Friday 28 May 2010

AoLDaily ... (or not).

Original post first as drafted, followed by correction.

I got my first internet access in 1994 via the University of Manitoba. Well, if you want to be really technical about it, we had BBS access back on the farm to VideoTEX and Telidon on the Commodore 64 back around 1985 (300 baud, if I recall correctly), but I'm not sure that really counted.

But lots of folks in 1994 hit the internet via America Online: AoL. Rather than being a just an ISP, they wanted to be a walled garden, with exclusive content for subscribers (like New York Times) and little reason for users to browse outside of the garden. The walled content garden is what's currently interesting.

Why? A daily read for me (and ought to be for you) is Arts & Letters Daily, edited by Denis Dutton - who's about 4 minutes away over in the Philosophy Department here at Canterbury.

A couple of days ago, Denis highlighted a book review by Kerry Howley:
Third-wave feminism combined combat boots and baby-doll dresses. Barbie was a mannequin on whom you practice giving abortions... more»
If you hit the link in my post, you'll get to a teaser for the review with a subscription pitch.

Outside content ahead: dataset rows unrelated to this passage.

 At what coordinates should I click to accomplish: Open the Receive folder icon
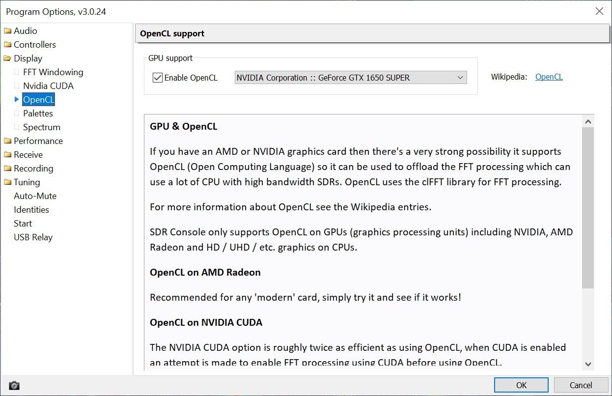[7, 155]
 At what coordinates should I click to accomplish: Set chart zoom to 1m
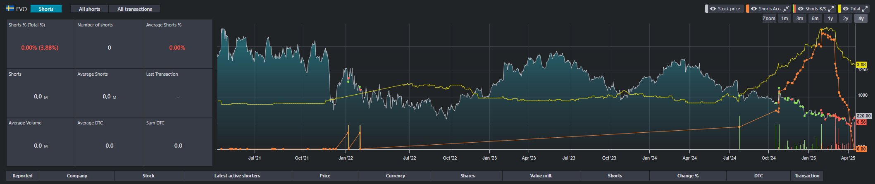[784, 19]
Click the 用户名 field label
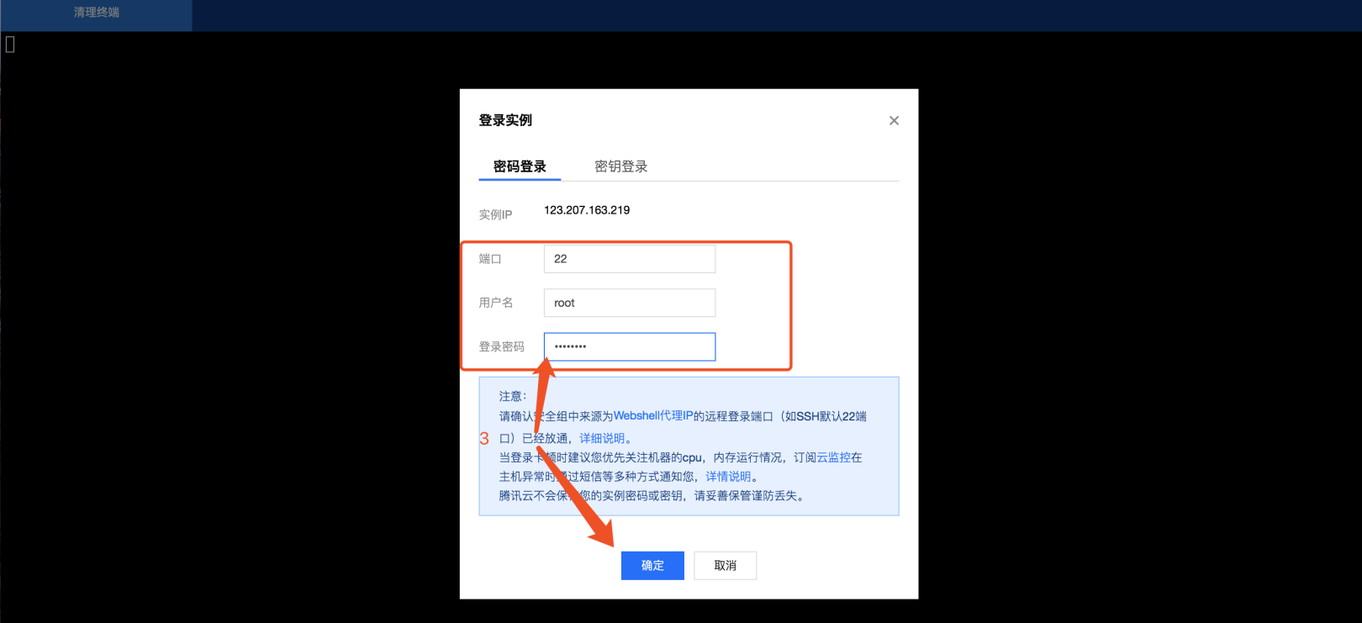Image resolution: width=1362 pixels, height=623 pixels. coord(496,303)
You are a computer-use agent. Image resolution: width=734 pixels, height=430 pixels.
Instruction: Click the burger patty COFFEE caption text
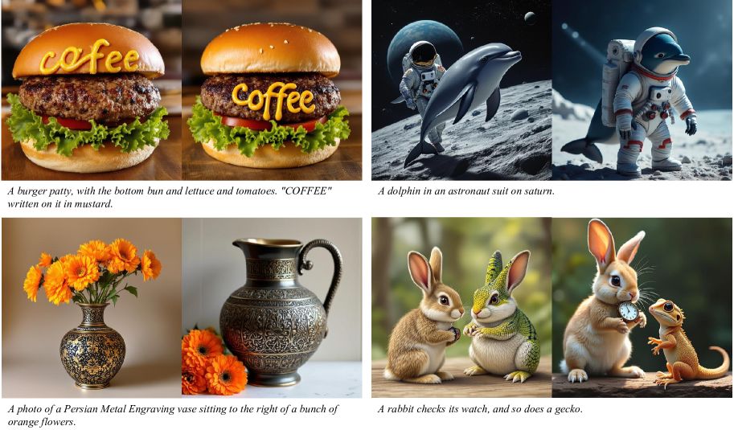click(x=170, y=197)
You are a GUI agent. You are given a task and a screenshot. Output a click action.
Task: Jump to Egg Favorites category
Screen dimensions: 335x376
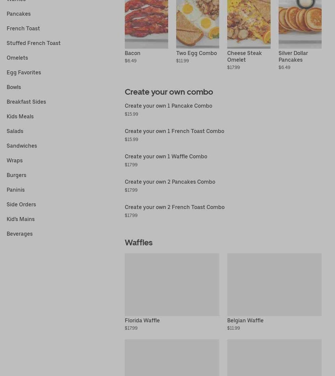pos(24,72)
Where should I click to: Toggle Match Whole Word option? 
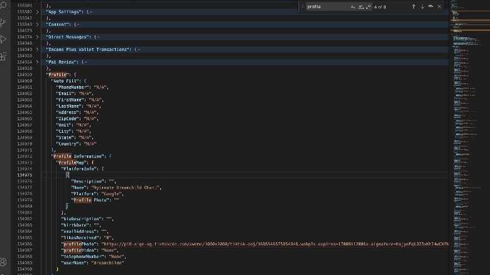click(x=360, y=6)
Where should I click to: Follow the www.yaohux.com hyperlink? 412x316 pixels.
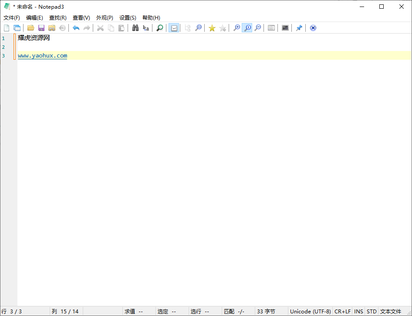tap(42, 55)
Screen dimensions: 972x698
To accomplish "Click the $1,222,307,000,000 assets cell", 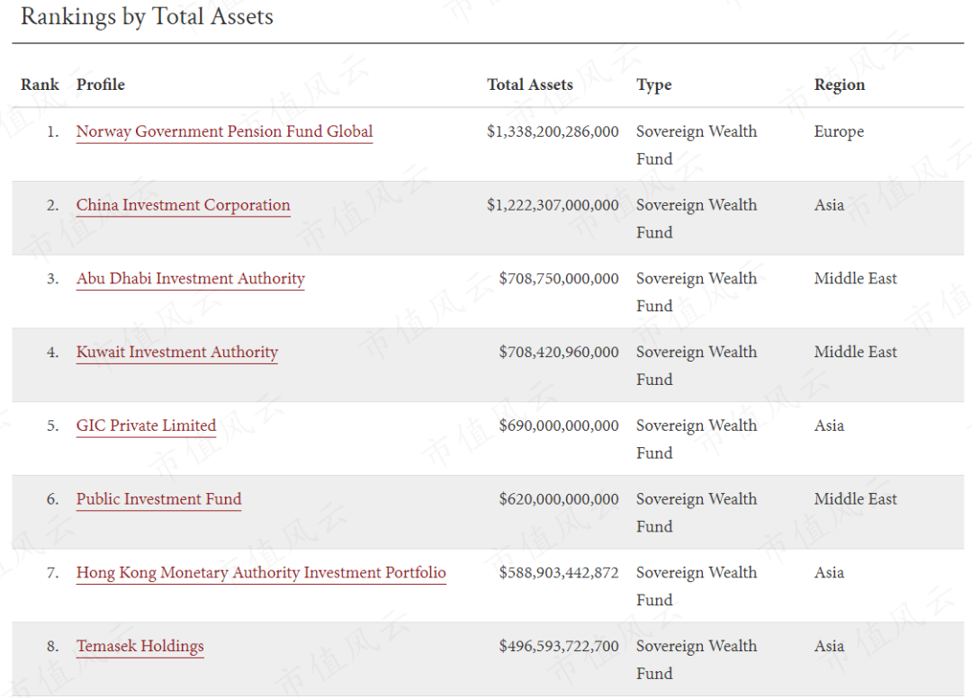I will 553,205.
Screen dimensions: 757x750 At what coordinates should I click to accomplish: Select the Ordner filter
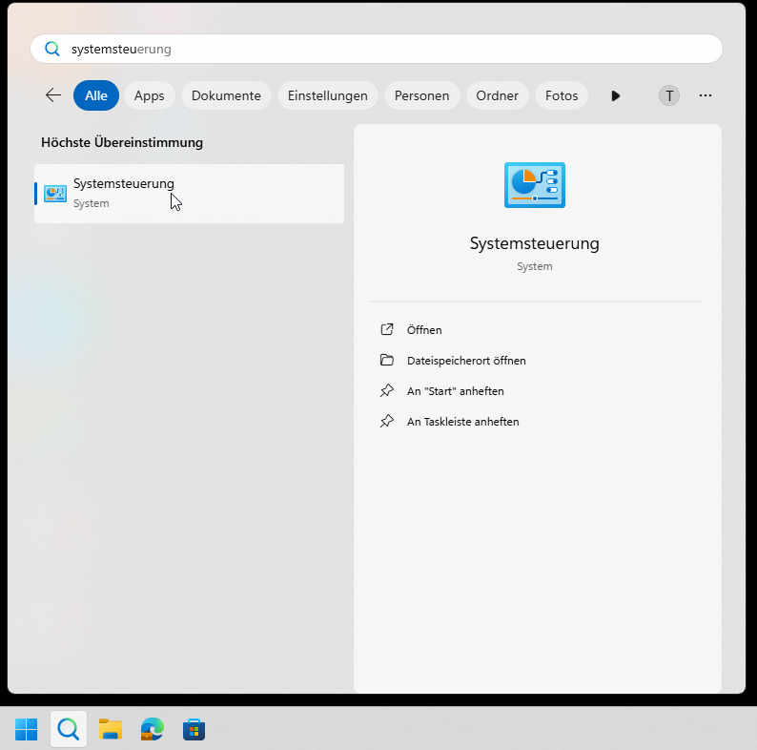(x=498, y=95)
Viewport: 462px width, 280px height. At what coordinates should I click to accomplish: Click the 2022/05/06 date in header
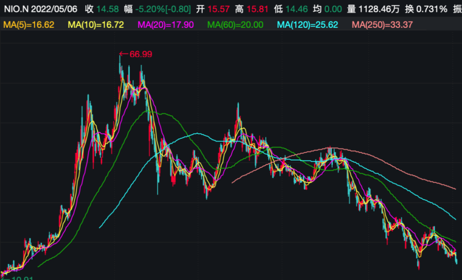[x=55, y=9]
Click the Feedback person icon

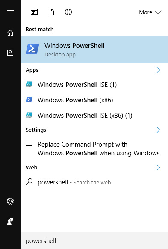(x=10, y=222)
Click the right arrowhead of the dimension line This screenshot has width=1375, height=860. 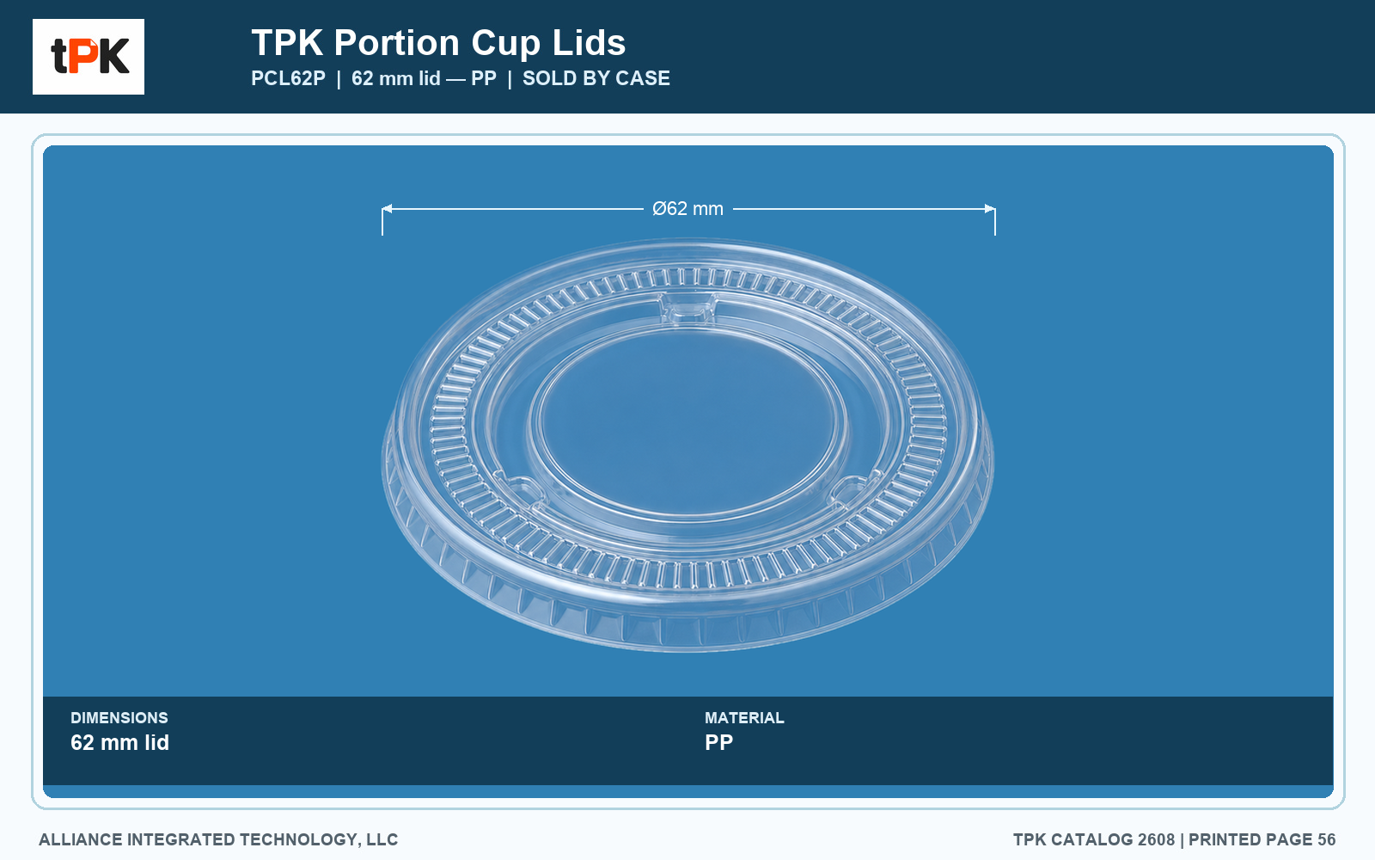(990, 208)
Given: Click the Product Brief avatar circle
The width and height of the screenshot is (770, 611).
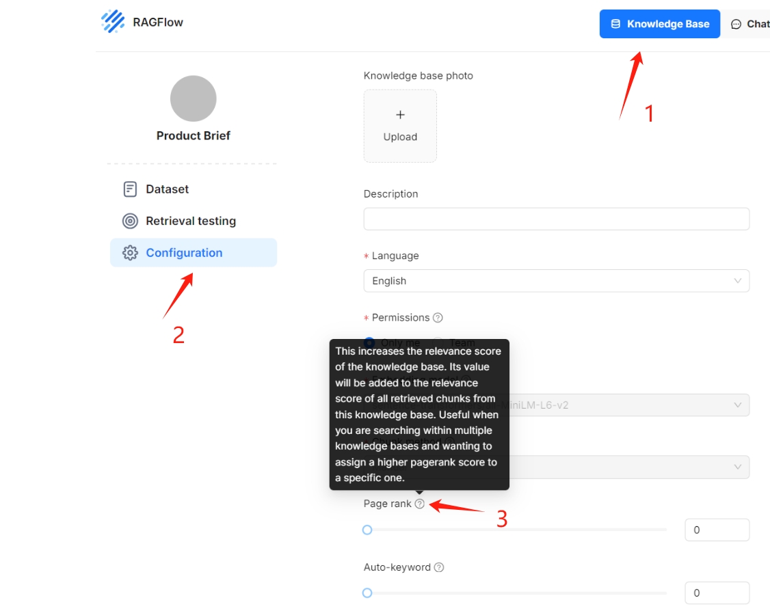Looking at the screenshot, I should coord(193,99).
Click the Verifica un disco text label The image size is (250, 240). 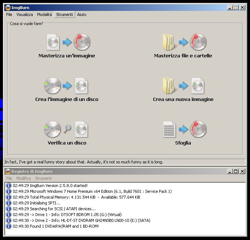click(x=67, y=143)
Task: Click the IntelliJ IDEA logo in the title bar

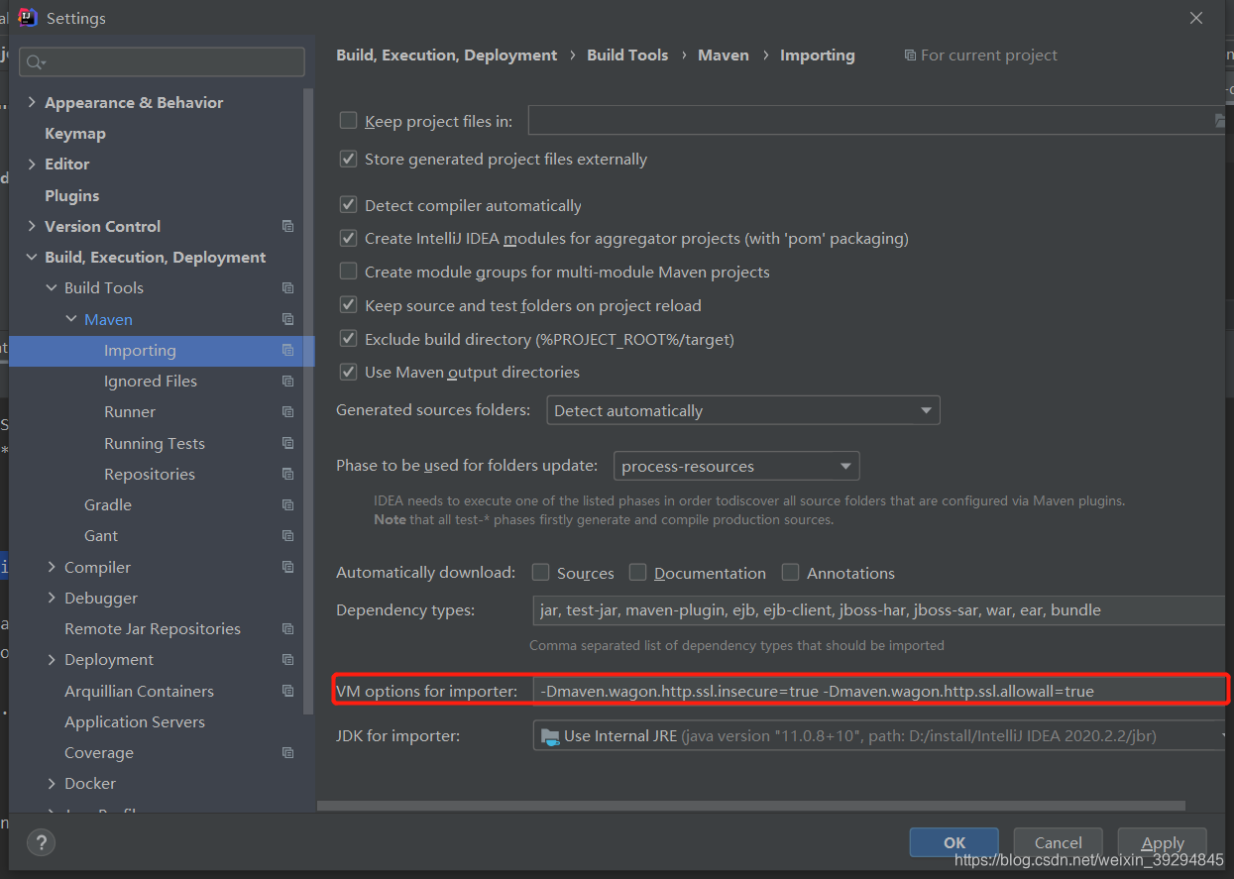Action: (27, 17)
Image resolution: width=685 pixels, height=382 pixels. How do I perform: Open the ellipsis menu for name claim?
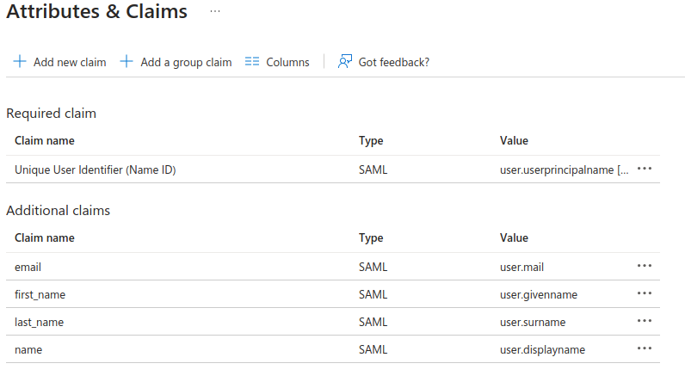click(x=645, y=349)
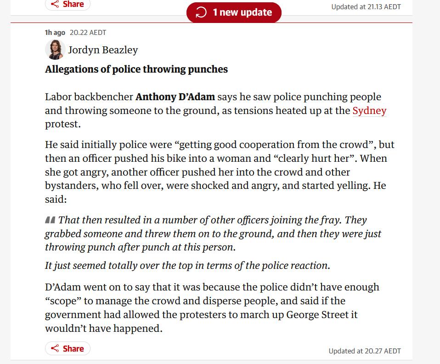Click the "20.22 AEDT" post time
The image size is (440, 364).
tap(88, 33)
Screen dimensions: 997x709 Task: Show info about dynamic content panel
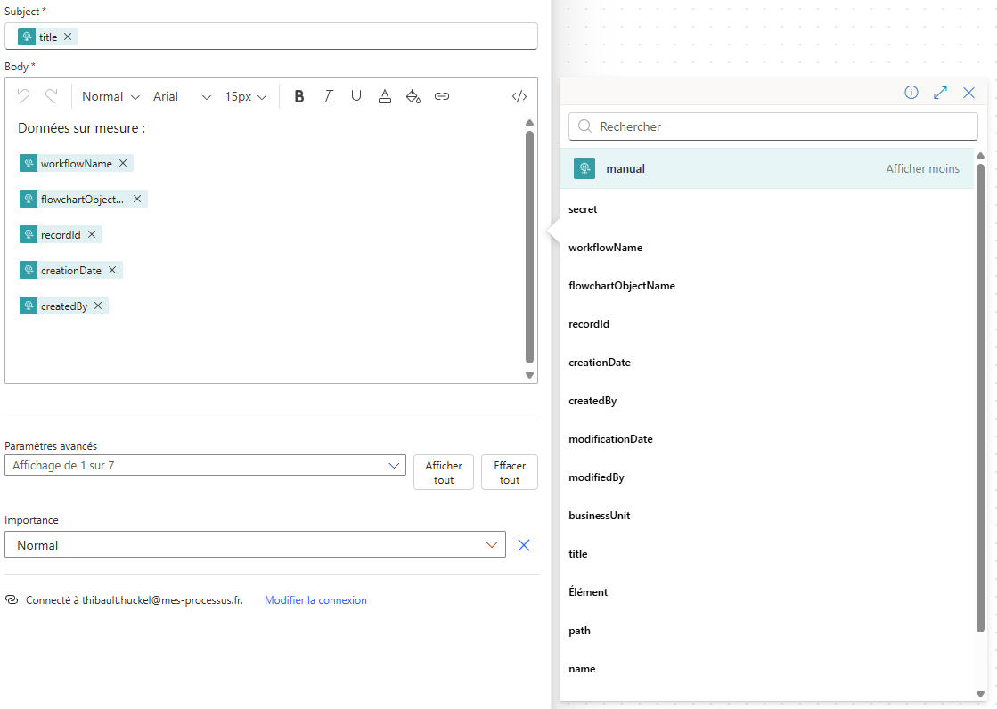point(911,93)
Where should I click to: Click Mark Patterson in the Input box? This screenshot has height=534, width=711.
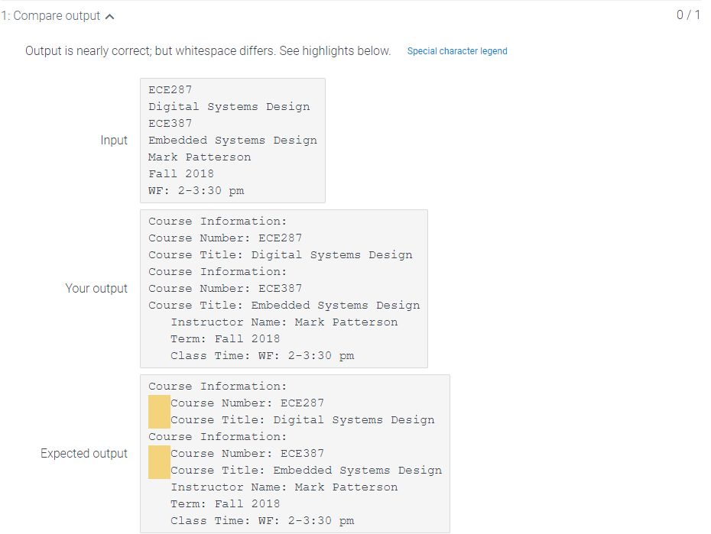pyautogui.click(x=200, y=157)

If you hit the link from Arts & Letters Daily, you'll get the full article.

BookForum has to be doing this at its server side via referring site recognition as there's nothing special in the URL.

Will Arts & Letters Daily become the new walled garden entry portal? Doubtful, despite Denis's refusal to post his Nota Bene pieces in an RSS feed. But it's certainly an interesting mechanism for BookForum to give a certain set of readers trial access without opening the whole thing up. They couldn't exist without subscription payments; they must reckon that ALD readers build buzz and are more likely to subscribe after a full text preview rather than a snippet, where folks arriving there just after a Google search for some content would be as or less likely to subscribe if they had full content rather than just the snippet.

Update and Correction. Arts & Letters Daily isn't that special, or at least not special for this particular reason. The link I've posted above works! So BookForum is allowing links in from the main blogging platforms then as well as ALD. I like this. The last thing a publisher ought to want to do is kill off social buzz about their content if that buzz helps build subscriptions. Further testing shows that other links I put up to BookForum from here delivers the full text article when hitting the link from their main site gives only the snippet. Neat!

So the perforated subscription wall stops the random Google content search - the kid looking for stuff for his term paper - and stops folks who come to the front page specifically looking for BookForum's content, but still allows ample social media linkage. Good stuff.